Dans l’éventualité où la demanderesse retournerait à Sainte‑Lucie et qu’elle recevrait des menaces de la part de Frantz George, de n’importe quel membre de sa famille ou du grand public, ou qu’elle serait victime de violence aux mains de ceux‑ci, je suis d’avis qu’elle peut raisonnablement obtenir l’aide des policiers. La demanderesse était jeune et craintive lorsqu’elle a été abusée enfant et pendant qu’elle faisait vie commune avec Frantz George, mais elle est aujourd’hui âgée de 33 ans et pourrait faire le choix de signaler des menaces ou de l’abus et porter des accusations si elle était victime de mauvais traitements à Sainte‑Lucie.

III.  Questions en litige

[11]  La présente demande soulève les questions suivantes :

  1. Quelle est la norme de contrôle applicable?

  2. L’agente a‑t‑elle appliqué le mauvais critère concernant la protection de l’État?

  3. L’évaluation par l’agente de la protection de l’État était‑elle déraisonnable?

  4. L’agente a‑t‑elle omis de tenir compte d’éléments de preuve pertinents?

IV.  Analyse

A.  Norme de contrôle

[12]  Il est bien établi qu’en l’absence de question d’équité procédurale, la norme de contrôle applicable à la décision de l’agent d’ERAR est celle de la décision raisonnable (voir : Khatibi c Canada (Citoyenneté et Immigration), 2016 CF 1147, au paragraphe 11, 273 ACWS (3d) 156; Shilongo c Canada (Citoyenneté et Immigration), 2015 CF 86, au paragraphe 21, 474 FTR 121; Jainul Shaikh c Canada (Citoyenneté et Immigration), 2012 CF 1318, au paragraphe 16, [2012] ACF no 1429).
━━━━━━━━━━━━━━━━━━━━━━━━━━━━━━
:: PETIT EXERCICE A ::
Selon l'extrait de décision, quel âge a aujourd'hui la demanderesse ?
:: PETIT EXERCICE B ::
Recopiez mot pour mot, dans l'extrait de décision, tout ce qui va de « IV.  Analyse » jusqu'à « ACF no 1429). ».

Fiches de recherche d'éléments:
━━━━━━━━━━━━━━━━━━━━━━━━━━━━━━
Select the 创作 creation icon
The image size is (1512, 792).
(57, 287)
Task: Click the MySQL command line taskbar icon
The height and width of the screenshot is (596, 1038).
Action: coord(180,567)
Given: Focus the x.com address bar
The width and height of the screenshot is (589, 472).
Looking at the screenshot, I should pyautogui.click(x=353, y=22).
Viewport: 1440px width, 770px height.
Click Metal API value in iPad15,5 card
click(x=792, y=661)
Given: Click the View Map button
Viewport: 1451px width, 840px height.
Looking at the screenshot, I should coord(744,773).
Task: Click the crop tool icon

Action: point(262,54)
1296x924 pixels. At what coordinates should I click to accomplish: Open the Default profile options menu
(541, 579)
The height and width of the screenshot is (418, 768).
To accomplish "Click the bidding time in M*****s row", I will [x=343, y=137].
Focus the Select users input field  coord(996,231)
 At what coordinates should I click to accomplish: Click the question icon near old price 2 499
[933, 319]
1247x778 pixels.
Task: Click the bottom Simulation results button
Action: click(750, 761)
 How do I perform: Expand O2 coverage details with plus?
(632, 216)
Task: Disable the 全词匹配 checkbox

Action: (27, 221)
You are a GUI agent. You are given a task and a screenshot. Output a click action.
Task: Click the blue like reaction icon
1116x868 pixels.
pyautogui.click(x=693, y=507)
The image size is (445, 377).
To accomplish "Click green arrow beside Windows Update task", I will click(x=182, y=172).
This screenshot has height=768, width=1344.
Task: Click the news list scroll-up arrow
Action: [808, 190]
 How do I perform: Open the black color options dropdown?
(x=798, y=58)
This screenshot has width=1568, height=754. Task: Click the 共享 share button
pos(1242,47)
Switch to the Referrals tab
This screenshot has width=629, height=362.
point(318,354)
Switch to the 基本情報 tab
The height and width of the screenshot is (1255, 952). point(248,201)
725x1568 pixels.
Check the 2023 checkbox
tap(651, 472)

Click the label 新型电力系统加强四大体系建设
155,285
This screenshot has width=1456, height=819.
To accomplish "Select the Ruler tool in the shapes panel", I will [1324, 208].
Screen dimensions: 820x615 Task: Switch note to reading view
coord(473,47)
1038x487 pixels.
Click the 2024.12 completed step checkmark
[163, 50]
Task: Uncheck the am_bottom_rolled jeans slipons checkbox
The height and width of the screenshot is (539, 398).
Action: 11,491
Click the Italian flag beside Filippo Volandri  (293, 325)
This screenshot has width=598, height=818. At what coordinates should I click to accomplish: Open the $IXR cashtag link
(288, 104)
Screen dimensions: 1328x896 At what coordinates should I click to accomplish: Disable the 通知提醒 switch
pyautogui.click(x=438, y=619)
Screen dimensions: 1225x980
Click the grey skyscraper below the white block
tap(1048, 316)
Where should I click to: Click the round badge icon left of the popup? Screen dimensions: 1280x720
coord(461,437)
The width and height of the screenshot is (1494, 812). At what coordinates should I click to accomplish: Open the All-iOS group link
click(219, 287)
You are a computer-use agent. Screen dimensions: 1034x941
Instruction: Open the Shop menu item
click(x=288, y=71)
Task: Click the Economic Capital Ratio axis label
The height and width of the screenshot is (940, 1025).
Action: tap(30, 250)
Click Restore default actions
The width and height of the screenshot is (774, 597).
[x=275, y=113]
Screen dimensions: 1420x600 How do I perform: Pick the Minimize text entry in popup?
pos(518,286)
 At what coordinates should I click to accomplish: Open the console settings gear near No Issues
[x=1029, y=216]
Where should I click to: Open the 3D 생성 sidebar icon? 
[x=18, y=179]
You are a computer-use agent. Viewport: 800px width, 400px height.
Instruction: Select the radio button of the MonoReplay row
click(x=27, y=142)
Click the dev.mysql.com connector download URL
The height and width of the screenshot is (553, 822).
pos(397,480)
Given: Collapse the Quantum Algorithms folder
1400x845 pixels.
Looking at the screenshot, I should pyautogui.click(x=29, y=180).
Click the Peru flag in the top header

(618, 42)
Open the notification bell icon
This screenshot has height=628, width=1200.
━━━━━━━━━━━━━━━━━━━━━━━━━━━━━━
:: RÉPONSE A ::
Elle est aujourd'hui âgée de 33 ans.

:: RÉPONSE B ::
IV.  Analyse

A.  Norme de contrôle

[12]  Il est bien établi qu’en l’absence de question d’équité procédurale, la norme de contrôle applicable à la décision de l’agent d’ERAR est celle de la décision raisonnable (voir : Khatibi c Canada (Citoyenneté et Immigration), 2016 CF 1147, au paragraphe 11, 273 ACWS (3d) 156; Shilongo c Canada (Citoyenneté et Immigration), 2015 CF 86, au paragraphe 21, 474 FTR 121; Jainul Shaikh c Canada (Citoyenneté et Immigration), 2012 CF 1318, au paragraphe 16, [2012] ACF no 1429).